Regarding the bond trading activity, the regulator reportedly warned the firm on multiple occasions about its obligation to report, but since the inception of the firm’s bond trading desk in September 2018, it failed to report bond trades on the Market Trade Reporting System, as required, until 2022 when it received notice that CIRO was considering terms and conditions on the firm’s membership. Those conditions include a provision that a financial monitor review the accuracy and completeness of the firm’s financial reporting.
Those reporting deficiencies, highlighted by the regulator, included Pollitt & Co. commingled its trading activities with activities in its parent company’s account, failing to appropriately value and report all transactions. It failed to appropriately value and report all transactions related to promissory notes and loans between the two companies. It is also being sanctioned for a variety of general ledger deficiencies. Finally, the firm paid compensation in the way of broker warrants to Doug Pollitt, a compensation expense that was not properly recorded. In addition, the firm’s bookkeeping failed to consider International Financial Reporting Standards, as required, in five instances in 2021 related to revenue from new issue financing.
Balances were also not reconciled and unresolved differences were not reported. In one example, month-end reconciliation in December 2020 from one broker showed an unresolved cash difference of approximately $1.1-million, which had existed since October 2018. The matter was not resolved until October 2021.

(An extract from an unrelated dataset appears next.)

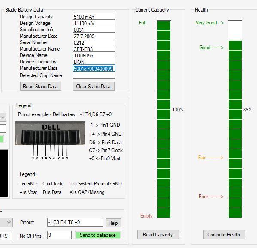The width and height of the screenshot is (257, 248).
Task: Select the Pinout text field
Action: 75,222
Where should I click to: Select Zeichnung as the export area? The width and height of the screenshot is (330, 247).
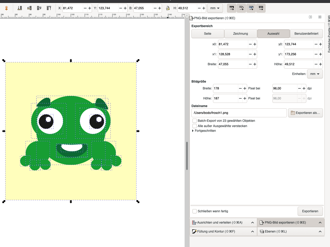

Later, between May 2021 and January 2022, while the firm was designated in Early Warning Level 2, it made payments to its parent company without obtaining written consent from CIRO. While in early warning level 2, the firm also failed to deliver requisite filings. “The respondent filed its MFR (monthly financial report) late every month from July 2020 to December 2021. The respondent was also repeatedly late in filing its weekly capital reports,” the settlement agreement states.
Ahead of reaching the settlement agreement with Pollitt & Co., CIRO imposed terms and conditions on the firm’s membership on February 3, 2023.